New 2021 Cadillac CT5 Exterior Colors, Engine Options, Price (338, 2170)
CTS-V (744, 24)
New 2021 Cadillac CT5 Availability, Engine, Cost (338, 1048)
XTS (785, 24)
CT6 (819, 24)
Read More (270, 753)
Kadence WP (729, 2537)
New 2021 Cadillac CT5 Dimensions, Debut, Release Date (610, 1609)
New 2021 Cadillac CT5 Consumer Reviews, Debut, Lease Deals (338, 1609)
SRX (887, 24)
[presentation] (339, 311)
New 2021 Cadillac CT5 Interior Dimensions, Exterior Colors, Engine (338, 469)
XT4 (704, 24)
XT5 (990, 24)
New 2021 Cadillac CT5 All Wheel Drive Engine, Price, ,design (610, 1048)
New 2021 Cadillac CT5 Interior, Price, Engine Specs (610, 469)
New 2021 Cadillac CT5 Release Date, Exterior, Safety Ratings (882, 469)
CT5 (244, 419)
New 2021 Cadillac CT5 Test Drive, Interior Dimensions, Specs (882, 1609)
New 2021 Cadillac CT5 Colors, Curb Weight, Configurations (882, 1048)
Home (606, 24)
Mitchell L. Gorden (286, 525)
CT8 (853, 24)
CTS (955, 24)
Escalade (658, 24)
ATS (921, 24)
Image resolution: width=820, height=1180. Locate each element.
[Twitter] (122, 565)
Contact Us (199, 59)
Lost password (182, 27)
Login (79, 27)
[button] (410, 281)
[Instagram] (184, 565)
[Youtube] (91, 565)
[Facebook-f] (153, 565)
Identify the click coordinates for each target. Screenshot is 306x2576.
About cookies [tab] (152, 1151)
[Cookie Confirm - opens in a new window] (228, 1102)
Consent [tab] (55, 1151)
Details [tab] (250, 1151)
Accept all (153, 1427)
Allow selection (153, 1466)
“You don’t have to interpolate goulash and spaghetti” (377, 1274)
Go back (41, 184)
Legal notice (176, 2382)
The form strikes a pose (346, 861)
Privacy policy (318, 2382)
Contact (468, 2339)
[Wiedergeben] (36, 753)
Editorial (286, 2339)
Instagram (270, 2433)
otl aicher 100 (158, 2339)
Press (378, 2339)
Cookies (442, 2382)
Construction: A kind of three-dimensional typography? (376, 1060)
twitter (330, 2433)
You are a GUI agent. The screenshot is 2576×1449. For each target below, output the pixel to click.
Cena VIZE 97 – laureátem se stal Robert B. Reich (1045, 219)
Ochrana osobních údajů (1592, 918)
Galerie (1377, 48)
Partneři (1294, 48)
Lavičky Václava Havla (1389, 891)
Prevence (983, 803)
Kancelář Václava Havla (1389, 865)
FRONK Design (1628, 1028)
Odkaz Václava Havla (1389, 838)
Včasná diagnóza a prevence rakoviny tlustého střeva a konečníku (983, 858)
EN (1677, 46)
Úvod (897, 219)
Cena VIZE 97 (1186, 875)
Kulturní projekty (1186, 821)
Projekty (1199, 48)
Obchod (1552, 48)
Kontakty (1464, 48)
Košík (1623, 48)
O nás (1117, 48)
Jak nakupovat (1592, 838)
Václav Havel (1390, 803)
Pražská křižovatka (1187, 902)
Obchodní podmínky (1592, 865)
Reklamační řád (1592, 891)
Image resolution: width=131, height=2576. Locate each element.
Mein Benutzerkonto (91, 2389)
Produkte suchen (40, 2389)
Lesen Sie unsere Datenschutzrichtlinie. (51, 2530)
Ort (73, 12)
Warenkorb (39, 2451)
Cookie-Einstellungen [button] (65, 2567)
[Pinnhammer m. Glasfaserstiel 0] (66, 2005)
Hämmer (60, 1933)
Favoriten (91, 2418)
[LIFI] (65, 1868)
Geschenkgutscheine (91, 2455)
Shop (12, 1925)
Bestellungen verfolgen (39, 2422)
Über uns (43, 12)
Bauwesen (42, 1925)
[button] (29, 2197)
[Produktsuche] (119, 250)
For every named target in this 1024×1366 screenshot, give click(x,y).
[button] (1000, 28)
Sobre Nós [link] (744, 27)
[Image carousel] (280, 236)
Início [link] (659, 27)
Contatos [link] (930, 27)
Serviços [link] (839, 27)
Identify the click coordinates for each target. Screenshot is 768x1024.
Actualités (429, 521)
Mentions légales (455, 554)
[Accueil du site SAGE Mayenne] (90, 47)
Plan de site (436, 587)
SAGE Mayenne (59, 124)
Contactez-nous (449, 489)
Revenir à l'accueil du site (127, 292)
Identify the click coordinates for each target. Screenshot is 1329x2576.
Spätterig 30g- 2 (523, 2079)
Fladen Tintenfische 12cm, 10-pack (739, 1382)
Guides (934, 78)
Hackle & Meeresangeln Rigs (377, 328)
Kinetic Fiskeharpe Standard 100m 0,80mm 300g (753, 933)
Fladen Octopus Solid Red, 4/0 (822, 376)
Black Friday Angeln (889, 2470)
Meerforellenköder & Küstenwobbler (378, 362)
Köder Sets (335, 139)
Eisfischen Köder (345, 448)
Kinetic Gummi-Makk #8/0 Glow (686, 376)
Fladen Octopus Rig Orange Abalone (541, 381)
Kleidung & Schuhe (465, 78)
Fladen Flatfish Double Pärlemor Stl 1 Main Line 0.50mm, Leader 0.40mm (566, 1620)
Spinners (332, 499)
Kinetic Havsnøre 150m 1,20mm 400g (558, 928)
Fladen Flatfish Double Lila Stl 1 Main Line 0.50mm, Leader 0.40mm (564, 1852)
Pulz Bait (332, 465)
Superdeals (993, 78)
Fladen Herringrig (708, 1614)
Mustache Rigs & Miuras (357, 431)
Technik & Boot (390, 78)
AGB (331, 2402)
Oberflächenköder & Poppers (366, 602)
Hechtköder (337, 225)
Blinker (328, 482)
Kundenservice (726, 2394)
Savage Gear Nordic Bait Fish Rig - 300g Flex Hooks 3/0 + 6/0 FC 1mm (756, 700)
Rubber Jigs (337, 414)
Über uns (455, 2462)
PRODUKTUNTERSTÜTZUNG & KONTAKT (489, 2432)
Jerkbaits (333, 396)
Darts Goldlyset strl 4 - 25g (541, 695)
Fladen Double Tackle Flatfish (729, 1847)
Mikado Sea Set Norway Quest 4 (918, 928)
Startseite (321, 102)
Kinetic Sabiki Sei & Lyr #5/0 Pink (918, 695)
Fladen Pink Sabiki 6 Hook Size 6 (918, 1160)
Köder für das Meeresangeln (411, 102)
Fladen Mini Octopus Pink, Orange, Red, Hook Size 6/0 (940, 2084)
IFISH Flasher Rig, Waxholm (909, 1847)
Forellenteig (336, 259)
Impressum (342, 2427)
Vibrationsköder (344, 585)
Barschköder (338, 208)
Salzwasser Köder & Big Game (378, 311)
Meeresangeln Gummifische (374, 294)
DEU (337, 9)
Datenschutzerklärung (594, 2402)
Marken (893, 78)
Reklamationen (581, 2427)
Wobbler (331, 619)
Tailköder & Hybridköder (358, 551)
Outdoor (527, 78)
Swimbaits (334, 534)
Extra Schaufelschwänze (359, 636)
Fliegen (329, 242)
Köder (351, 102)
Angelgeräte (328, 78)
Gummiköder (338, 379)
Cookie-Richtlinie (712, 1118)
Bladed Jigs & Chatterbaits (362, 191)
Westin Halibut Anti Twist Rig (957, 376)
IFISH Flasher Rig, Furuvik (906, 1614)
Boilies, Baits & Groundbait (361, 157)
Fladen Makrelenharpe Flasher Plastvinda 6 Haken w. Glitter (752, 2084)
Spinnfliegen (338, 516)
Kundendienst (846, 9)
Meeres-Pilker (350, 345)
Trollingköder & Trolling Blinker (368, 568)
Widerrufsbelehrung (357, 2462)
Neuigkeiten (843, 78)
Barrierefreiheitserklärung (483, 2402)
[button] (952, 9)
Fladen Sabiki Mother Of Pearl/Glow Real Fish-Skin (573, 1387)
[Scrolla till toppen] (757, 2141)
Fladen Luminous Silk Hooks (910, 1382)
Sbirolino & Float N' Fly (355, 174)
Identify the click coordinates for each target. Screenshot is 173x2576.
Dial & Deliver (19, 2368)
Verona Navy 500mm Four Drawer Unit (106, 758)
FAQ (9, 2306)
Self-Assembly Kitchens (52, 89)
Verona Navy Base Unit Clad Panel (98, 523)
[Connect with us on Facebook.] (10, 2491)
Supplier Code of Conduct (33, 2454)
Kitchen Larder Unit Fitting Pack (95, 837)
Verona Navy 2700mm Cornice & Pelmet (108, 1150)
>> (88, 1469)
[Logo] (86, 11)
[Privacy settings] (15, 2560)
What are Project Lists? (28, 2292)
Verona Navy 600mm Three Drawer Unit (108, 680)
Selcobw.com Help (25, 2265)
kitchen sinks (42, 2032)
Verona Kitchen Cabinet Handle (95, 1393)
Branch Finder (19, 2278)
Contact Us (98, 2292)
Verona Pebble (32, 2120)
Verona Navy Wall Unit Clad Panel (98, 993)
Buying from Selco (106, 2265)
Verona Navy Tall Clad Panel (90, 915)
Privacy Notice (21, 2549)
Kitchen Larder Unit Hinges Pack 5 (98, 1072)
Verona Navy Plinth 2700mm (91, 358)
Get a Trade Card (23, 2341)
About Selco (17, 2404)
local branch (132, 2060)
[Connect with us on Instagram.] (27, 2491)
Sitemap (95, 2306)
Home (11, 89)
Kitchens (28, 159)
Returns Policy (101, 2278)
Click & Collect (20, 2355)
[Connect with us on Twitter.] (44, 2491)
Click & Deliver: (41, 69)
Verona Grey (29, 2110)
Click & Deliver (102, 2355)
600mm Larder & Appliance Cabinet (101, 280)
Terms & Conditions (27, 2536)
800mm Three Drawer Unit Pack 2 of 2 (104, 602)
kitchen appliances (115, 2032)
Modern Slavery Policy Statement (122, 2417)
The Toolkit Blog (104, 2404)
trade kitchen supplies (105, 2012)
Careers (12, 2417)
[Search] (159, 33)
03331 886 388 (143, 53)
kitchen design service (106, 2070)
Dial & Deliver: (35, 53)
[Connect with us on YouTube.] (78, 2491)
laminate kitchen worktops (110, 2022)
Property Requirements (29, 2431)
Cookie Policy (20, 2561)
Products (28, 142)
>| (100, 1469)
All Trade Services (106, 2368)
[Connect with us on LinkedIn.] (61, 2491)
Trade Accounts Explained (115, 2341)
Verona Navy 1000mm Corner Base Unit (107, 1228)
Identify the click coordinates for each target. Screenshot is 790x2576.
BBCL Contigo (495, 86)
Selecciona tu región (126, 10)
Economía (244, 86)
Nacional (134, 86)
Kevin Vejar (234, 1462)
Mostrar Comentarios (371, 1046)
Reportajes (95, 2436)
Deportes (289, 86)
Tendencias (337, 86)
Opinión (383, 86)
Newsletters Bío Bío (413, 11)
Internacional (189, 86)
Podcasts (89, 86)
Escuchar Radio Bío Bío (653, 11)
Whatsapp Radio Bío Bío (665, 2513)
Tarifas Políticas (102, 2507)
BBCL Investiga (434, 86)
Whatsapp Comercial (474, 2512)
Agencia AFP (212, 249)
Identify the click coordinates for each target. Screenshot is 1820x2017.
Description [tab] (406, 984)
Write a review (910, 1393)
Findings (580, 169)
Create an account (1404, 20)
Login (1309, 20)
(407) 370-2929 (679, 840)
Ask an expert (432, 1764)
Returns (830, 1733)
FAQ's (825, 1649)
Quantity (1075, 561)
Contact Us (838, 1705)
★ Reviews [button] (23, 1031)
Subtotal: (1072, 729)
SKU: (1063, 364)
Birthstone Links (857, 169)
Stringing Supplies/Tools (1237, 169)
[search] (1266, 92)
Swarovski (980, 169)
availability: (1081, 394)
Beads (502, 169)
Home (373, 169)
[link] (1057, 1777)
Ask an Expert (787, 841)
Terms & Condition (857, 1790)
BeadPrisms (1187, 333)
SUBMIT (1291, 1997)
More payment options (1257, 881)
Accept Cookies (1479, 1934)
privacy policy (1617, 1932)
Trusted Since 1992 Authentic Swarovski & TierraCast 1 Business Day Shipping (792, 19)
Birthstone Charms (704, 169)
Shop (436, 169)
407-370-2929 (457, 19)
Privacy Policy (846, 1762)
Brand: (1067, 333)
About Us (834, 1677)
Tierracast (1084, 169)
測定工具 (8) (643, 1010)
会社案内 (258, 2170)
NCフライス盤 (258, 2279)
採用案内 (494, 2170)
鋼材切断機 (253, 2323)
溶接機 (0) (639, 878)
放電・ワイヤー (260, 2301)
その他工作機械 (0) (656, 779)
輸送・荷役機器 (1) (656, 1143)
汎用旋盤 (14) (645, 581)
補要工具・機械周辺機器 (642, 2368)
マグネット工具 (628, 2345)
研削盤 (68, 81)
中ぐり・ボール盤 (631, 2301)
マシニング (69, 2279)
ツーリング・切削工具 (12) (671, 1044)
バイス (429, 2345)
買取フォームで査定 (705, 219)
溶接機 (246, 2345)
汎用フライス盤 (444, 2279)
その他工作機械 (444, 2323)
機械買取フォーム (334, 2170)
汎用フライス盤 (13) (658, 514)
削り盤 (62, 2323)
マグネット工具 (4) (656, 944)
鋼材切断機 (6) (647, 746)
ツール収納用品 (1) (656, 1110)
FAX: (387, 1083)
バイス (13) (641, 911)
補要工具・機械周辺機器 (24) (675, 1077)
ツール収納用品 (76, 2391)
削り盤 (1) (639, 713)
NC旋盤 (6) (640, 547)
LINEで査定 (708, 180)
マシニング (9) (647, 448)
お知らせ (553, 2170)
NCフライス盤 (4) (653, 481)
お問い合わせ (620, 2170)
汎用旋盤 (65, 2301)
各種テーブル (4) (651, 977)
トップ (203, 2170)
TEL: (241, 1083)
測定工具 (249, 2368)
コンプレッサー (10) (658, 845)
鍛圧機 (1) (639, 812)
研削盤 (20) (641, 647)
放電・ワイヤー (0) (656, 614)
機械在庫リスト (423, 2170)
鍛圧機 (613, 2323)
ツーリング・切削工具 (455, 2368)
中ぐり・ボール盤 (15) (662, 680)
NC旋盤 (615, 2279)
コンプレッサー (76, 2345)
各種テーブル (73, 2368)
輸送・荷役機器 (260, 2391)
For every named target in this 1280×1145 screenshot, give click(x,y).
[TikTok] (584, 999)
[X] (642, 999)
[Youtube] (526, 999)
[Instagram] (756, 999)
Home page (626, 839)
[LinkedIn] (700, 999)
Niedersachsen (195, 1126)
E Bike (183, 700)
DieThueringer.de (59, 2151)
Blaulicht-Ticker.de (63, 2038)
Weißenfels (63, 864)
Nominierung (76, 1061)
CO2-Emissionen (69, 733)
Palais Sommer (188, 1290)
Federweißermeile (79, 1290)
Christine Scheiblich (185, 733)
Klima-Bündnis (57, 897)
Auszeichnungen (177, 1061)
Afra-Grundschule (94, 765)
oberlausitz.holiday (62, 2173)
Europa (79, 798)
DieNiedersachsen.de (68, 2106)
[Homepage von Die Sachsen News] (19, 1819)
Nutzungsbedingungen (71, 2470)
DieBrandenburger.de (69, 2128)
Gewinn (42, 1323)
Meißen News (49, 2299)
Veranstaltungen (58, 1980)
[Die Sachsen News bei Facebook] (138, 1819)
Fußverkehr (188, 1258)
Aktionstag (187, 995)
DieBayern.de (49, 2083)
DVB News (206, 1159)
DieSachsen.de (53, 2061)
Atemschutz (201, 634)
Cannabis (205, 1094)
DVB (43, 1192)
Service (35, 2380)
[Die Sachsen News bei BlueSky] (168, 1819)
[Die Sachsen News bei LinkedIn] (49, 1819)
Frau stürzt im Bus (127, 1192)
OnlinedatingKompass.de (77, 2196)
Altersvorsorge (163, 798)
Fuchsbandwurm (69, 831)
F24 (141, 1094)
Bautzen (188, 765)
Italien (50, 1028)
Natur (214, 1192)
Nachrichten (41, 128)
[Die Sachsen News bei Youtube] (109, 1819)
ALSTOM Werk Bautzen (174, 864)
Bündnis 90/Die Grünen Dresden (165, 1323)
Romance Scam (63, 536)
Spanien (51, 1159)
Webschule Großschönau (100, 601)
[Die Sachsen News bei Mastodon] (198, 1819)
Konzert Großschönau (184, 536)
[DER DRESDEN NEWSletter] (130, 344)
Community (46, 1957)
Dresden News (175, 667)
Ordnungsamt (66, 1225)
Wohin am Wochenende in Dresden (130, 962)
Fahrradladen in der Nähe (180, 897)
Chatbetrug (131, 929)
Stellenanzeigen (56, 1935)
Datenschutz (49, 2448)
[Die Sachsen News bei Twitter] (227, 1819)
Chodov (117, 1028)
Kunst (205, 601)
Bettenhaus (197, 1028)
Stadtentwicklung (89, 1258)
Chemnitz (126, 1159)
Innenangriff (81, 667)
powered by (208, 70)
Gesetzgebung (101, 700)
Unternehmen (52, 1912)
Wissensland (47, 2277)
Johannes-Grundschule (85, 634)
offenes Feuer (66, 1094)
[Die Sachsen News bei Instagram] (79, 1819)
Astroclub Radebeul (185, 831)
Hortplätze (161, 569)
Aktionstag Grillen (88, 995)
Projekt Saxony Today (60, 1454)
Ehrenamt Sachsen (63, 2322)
::::
- [What you are asked to do]: Using only the entries above, output the line with "[Die Sachsen News bei Youtube] (109, 1819)", the line with "Ordnungsamt (66, 1225)", and all lines between them, exactly as they stand.

- [Answer for this exercise]:
[Die Sachsen News bei Youtube] (109, 1819)
ALSTOM Werk Bautzen (174, 864)
Bündnis 90/Die Grünen Dresden (165, 1323)
Romance Scam (63, 536)
Spanien (51, 1159)
Webschule Großschönau (100, 601)
[Die Sachsen News bei Mastodon] (198, 1819)
Konzert Großschönau (184, 536)
[DER DRESDEN NEWSletter] (130, 344)
Community (46, 1957)
Dresden News (175, 667)
Ordnungsamt (66, 1225)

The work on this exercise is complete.